- Records excerpted from a collection

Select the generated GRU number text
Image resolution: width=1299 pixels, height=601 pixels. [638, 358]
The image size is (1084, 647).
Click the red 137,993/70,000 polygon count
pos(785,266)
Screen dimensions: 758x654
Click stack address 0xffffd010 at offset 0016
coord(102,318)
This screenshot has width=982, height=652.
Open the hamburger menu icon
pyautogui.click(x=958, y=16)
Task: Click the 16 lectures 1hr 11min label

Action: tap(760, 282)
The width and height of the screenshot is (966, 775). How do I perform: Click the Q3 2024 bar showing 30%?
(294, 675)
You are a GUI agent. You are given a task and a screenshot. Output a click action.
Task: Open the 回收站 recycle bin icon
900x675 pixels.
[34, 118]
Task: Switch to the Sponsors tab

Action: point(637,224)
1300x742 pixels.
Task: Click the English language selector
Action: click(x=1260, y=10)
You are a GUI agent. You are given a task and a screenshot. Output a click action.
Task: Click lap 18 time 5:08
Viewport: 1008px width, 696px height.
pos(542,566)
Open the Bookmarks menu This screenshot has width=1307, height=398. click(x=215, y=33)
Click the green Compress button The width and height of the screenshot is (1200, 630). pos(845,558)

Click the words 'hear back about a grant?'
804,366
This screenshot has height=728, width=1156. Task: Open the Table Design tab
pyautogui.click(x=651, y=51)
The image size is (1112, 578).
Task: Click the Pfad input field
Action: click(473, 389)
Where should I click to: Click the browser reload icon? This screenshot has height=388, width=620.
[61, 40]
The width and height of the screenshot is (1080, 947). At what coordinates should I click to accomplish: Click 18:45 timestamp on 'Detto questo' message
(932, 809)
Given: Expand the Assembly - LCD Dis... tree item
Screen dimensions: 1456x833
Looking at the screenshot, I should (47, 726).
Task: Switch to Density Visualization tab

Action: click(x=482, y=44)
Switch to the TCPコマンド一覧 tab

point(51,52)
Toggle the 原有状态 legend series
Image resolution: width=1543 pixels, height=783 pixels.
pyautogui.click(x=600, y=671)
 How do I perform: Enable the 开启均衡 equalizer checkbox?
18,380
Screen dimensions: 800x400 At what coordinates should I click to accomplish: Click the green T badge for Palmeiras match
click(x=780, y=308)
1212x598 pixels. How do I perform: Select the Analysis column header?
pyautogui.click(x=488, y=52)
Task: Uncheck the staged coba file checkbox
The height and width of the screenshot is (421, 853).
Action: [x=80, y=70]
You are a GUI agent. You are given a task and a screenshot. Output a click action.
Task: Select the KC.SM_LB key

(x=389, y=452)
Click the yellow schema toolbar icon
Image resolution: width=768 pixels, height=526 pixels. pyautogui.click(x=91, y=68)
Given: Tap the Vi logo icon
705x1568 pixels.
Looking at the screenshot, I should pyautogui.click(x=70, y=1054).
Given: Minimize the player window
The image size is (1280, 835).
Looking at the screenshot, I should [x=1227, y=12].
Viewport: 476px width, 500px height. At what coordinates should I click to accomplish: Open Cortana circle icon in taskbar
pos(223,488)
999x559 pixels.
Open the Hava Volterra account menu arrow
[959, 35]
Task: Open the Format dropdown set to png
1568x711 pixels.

- EXERCISE
Send back all of the entries exactly, with nothing missing.

- RESULT BELOW
Select the generated GRU number text
Image resolution: width=1299 pixels, height=601 pixels. [638, 358]
The image size is (1084, 647).
Click the red 137,993/70,000 polygon count
pos(785,266)
Screen dimensions: 758x654
Click stack address 0xffffd010 at offset 0016
coord(102,318)
This screenshot has width=982, height=652.
Open the hamburger menu icon
pyautogui.click(x=958, y=16)
Task: Click the 16 lectures 1hr 11min label

Action: tap(760, 282)
The width and height of the screenshot is (966, 775). How do I perform: Click the Q3 2024 bar showing 30%?
(294, 675)
You are a GUI agent. You are given a task and a screenshot. Output a click action.
Task: Open the 回收站 recycle bin icon
900x675 pixels.
[34, 118]
Task: Switch to the Sponsors tab

Action: point(637,224)
1300x742 pixels.
Task: Click the English language selector
Action: click(x=1260, y=10)
You are a GUI agent. You are given a task and a screenshot. Output a click action.
Task: Click lap 18 time 5:08
Viewport: 1008px width, 696px height.
pos(542,566)
Open the Bookmarks menu This screenshot has width=1307, height=398. click(x=215, y=33)
Click the green Compress button The width and height of the screenshot is (1200, 630). pos(845,558)

Click the words 'hear back about a grant?'
804,366
This screenshot has height=728, width=1156. Task: Open the Table Design tab
pyautogui.click(x=651, y=51)
The image size is (1112, 578).
Task: Click the Pfad input field
Action: click(473, 389)
Where should I click to: Click the browser reload icon? This screenshot has height=388, width=620.
[61, 40]
The width and height of the screenshot is (1080, 947). At what coordinates should I click to accomplish: Click 18:45 timestamp on 'Detto questo' message
(932, 809)
Given: Expand the Assembly - LCD Dis... tree item
Screen dimensions: 1456x833
Looking at the screenshot, I should (47, 726).
Task: Switch to Density Visualization tab

Action: click(x=482, y=44)
Switch to the TCPコマンド一覧 tab

point(51,52)
Toggle the 原有状态 legend series
Image resolution: width=1543 pixels, height=783 pixels.
pyautogui.click(x=600, y=671)
 How do I perform: Enable the 开启均衡 equalizer checkbox?
18,380
Screen dimensions: 800x400 At what coordinates should I click to accomplish: Click the green T badge for Palmeiras match
click(x=780, y=308)
1212x598 pixels. How do I perform: Select the Analysis column header?
pyautogui.click(x=488, y=52)
Task: Uncheck the staged coba file checkbox
The height and width of the screenshot is (421, 853).
Action: [x=80, y=70]
You are a GUI agent. You are given a task and a screenshot. Output a click action.
Task: Select the KC.SM_LB key

(x=389, y=452)
Click the yellow schema toolbar icon
Image resolution: width=768 pixels, height=526 pixels. pyautogui.click(x=91, y=68)
Given: Tap the Vi logo icon
705x1568 pixels.
Looking at the screenshot, I should pyautogui.click(x=70, y=1054).
Given: Minimize the player window
The image size is (1280, 835).
Looking at the screenshot, I should [x=1227, y=12].
Viewport: 476px width, 500px height. At what coordinates should I click to accomplish: Open Cortana circle icon in taskbar
pos(223,488)
999x559 pixels.
Open the Hava Volterra account menu arrow
[959, 35]
Task: Open the Format dropdown set to png
1568x711 pixels.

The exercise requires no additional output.